Hey, littlebill. You've got the right idea. I find it amazing that this simple, standard procedure doesn't have any decent, appropriate pics on the web. Would take me a little time to stage mock-up pics, so let's try with what I've been able to find.
These pics show a 400cc sleeve removal. Cylinder is propped up with milling machine clamp bars, with room to allow the sleeves to drop. Place in oven at 350°F-400°F for about 30 minutes.
Usually you'll hear them *clunk* when they drop out.
This fellow placed heavy plates atop the sleeves to speedup the dropout.
Installing is the reverse. Prop up the cylinder block so there's enuff room for the sleeves to protrude and dangle below. Oven heat at 350°F for 15-30 minutes.
Some would recommend first chilling the sleeves, not a bad idea.
Then drop in the sleeves.
Ensure that the flange notch (if it exists) aligns with the hollow dowel location.
Now, the important part. While the cylinders are still hot and propped up, lay a heavy plate atop the cylinders. This should prevent "sleeve creep", the tendancy for the sleeve to work its way up/out during cooling. Let the cylinder slowly cool to room temperature.
For your slipped sleeve, simply do as above. Be sure to have the cylinder block propped up, with the sleeves dangling below. Heat to 350°F-400°F for about 30 minutes, and place that heavy plate atop the cylinders. May need to lightly tap on the plate to get the sleeve to move and seat.
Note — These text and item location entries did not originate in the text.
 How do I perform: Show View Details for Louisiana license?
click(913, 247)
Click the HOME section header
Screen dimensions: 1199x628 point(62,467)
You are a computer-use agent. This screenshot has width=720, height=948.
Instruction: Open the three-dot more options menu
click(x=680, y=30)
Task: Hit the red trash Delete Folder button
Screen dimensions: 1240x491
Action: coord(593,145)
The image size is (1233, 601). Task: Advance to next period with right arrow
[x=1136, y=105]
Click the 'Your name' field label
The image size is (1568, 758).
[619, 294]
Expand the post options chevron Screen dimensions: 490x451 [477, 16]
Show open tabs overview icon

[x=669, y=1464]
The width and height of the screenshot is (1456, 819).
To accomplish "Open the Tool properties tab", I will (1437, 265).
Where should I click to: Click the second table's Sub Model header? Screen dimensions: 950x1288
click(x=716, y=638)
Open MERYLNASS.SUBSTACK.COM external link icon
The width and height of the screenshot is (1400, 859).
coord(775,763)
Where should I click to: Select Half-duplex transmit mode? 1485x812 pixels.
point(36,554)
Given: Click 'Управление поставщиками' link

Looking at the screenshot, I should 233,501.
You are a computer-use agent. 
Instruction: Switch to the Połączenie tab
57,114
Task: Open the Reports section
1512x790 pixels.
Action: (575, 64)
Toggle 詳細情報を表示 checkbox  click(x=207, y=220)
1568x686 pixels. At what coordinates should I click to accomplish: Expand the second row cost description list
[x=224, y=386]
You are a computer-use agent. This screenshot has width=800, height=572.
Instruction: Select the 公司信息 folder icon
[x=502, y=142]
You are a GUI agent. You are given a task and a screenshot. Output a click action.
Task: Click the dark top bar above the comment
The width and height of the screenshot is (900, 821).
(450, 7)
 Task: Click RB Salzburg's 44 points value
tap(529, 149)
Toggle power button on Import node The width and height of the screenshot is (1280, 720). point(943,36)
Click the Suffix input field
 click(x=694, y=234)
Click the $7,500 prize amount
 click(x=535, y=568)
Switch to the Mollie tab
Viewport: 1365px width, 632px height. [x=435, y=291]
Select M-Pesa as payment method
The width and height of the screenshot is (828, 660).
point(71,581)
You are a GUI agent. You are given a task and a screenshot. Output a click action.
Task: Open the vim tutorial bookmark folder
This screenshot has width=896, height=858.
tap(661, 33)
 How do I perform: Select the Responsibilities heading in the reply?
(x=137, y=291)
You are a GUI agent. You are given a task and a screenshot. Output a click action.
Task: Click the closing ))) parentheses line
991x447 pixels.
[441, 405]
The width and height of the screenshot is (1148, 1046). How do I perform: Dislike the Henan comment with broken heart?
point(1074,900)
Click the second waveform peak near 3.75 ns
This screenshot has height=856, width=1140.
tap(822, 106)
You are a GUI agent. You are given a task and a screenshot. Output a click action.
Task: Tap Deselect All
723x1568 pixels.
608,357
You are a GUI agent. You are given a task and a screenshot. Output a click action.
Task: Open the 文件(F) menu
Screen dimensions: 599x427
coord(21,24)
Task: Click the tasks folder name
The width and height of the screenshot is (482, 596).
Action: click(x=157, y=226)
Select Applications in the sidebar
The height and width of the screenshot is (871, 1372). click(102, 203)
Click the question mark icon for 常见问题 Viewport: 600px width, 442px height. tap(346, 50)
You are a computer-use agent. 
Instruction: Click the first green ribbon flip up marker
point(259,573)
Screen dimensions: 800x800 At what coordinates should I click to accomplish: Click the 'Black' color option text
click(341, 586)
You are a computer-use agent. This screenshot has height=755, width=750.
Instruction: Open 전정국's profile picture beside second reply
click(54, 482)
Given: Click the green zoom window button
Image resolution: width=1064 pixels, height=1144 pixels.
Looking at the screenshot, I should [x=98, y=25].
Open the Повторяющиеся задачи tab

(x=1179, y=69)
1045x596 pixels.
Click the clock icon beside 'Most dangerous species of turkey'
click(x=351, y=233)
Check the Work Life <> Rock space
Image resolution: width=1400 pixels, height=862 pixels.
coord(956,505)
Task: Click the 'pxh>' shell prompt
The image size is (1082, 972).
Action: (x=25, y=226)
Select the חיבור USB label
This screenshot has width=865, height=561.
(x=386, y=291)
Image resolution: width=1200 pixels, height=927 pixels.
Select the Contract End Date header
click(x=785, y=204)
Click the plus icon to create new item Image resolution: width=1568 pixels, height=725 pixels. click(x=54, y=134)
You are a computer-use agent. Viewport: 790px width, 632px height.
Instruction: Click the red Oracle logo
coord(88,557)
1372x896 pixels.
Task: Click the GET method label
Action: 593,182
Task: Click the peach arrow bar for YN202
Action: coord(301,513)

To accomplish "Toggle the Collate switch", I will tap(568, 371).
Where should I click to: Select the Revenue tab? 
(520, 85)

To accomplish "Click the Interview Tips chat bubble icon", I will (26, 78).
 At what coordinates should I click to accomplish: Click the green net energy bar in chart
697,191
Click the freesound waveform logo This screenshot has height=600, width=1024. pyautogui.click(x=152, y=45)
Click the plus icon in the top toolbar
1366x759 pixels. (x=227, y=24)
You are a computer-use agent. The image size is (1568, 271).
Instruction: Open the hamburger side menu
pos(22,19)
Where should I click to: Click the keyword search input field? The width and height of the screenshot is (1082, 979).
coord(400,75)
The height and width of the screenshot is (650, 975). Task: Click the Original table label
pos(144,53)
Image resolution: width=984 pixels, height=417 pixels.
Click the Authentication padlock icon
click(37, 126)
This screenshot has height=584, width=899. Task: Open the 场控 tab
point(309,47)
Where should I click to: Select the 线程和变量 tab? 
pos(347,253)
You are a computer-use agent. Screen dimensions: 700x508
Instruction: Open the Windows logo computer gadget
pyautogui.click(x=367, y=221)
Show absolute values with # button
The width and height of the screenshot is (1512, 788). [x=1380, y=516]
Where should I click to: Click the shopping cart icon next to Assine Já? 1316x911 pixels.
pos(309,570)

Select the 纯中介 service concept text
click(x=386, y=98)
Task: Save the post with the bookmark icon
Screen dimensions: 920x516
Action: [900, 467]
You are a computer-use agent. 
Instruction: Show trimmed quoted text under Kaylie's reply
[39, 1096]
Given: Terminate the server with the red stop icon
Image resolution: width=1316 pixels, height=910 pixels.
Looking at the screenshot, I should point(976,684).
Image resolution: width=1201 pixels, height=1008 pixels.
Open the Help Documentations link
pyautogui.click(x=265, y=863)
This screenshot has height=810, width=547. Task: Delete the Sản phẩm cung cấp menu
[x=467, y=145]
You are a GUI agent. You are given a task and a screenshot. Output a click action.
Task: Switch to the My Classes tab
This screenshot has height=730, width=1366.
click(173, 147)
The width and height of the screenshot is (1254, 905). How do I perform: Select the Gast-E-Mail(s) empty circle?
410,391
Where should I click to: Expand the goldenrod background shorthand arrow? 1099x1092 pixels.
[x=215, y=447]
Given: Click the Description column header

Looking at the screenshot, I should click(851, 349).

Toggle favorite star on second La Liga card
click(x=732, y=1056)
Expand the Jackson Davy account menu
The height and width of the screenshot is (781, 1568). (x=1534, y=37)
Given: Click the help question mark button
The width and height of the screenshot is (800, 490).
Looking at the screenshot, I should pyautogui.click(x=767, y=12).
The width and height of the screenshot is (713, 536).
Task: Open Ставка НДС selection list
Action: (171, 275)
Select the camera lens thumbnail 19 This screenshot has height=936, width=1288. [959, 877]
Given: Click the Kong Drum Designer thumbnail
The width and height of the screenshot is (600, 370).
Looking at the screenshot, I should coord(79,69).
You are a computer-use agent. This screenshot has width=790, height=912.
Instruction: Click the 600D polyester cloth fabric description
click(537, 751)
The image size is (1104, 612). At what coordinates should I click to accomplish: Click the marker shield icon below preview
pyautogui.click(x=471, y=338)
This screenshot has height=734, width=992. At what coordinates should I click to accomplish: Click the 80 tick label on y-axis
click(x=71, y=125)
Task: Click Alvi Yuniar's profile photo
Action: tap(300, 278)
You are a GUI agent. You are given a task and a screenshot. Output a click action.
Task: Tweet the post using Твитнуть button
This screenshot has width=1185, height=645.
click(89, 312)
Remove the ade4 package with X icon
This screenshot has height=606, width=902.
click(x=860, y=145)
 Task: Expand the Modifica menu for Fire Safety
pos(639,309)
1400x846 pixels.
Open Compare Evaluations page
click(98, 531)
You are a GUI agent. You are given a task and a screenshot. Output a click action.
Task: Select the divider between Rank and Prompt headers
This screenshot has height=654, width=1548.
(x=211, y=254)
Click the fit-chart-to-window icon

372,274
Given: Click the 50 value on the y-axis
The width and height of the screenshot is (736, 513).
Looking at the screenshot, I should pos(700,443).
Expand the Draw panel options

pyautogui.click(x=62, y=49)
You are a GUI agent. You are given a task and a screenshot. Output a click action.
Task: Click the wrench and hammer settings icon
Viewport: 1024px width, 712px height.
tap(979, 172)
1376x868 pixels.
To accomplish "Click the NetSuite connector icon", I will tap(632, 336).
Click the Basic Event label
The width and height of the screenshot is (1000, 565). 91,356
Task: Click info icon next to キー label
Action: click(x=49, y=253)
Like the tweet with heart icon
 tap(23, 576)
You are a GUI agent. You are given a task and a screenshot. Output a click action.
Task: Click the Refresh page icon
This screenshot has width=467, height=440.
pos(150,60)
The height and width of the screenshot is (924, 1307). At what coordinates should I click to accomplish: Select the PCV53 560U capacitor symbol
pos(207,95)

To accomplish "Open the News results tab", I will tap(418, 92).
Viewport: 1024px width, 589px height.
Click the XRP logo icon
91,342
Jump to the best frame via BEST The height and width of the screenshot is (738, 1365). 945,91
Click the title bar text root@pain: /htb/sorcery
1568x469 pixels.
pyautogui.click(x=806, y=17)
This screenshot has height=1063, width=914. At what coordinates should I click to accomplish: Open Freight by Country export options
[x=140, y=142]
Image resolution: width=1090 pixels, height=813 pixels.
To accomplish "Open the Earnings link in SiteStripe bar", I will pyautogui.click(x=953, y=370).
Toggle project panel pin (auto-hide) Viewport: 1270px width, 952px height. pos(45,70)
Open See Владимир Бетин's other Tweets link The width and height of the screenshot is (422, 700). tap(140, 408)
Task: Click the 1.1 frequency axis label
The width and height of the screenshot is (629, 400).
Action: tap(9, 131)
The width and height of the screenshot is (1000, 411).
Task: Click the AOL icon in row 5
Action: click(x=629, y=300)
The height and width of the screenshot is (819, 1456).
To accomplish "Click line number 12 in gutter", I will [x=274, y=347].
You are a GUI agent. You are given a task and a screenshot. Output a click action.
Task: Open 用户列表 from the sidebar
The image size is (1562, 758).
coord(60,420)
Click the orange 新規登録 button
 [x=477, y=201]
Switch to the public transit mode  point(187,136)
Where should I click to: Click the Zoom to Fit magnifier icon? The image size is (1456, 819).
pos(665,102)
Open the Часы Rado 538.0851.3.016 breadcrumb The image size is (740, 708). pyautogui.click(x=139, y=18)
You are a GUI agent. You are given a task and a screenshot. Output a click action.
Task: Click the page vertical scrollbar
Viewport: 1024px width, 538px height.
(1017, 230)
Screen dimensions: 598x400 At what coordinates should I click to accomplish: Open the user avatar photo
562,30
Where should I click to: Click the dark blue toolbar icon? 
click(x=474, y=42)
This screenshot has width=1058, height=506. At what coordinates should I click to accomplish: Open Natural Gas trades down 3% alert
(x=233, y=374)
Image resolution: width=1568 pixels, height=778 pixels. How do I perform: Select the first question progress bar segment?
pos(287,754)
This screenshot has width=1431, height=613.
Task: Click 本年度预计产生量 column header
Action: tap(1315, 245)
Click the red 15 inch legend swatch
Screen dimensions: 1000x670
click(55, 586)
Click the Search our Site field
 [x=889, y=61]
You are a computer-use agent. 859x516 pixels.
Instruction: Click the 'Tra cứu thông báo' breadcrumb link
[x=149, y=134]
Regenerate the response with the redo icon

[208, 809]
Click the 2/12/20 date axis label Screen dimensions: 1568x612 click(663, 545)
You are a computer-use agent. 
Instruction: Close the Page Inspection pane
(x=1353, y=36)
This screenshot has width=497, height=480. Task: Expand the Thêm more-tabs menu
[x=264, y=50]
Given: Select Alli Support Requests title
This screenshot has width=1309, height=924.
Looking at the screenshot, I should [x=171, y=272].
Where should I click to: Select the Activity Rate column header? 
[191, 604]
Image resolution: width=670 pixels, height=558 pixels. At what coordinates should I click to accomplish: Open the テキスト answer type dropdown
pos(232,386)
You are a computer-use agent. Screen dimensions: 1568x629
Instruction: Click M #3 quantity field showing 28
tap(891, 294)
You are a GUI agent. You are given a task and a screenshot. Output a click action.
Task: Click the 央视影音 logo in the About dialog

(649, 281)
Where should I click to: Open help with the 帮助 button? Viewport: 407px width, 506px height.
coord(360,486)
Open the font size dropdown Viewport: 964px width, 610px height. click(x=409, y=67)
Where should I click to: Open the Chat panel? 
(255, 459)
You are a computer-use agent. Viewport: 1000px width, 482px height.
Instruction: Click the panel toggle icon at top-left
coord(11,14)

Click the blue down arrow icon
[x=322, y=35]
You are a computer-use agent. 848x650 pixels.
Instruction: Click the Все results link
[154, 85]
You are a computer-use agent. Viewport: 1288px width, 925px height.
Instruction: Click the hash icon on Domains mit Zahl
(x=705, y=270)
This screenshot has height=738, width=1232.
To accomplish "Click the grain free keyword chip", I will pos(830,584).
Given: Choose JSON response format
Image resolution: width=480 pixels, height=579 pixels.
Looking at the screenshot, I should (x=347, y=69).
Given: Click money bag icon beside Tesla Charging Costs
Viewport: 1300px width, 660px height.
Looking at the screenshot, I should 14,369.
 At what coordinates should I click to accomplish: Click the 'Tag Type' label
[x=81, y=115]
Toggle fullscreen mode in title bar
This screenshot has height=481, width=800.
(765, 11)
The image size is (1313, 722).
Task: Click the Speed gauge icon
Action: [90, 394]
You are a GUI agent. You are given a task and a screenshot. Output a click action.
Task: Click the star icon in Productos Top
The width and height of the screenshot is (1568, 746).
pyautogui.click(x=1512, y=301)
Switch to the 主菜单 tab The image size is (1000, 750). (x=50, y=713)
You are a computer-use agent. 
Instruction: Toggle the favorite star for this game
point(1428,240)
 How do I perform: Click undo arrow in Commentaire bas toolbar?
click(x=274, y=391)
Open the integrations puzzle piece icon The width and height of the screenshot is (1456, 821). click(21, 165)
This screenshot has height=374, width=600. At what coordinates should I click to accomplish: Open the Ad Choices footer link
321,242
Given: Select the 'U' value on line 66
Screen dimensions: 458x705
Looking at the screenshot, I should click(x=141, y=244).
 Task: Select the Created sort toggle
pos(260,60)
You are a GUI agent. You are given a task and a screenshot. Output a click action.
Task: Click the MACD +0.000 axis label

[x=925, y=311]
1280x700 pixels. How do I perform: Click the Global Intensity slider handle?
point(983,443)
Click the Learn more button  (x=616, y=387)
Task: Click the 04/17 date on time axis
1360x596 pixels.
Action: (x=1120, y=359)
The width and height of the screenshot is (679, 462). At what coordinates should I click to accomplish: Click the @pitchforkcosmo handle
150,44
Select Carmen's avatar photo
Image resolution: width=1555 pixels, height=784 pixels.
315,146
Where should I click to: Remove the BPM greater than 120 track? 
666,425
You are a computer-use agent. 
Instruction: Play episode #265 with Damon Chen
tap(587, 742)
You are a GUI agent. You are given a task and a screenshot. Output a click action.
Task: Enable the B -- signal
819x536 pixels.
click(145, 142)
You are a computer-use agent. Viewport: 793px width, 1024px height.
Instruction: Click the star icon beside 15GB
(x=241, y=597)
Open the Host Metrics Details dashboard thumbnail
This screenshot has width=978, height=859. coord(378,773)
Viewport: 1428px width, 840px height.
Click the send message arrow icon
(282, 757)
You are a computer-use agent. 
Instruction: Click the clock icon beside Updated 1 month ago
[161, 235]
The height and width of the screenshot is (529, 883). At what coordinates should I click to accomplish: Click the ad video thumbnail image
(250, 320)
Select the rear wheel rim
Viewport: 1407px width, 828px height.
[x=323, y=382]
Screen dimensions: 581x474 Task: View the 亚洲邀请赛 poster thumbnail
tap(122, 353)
You can use equal-length deep sockets, equal width plates, pieces of pipe, milling machine clamp bars, ...etc. I used plates from the hydraulic press. I wouldn't recommend using lumber.
New replacement sleeves have a thicker flange, and will protrude above the surface. This requires decking/milling of the cylinders as the next process.
A forum search on "sleeve creep" yields more info...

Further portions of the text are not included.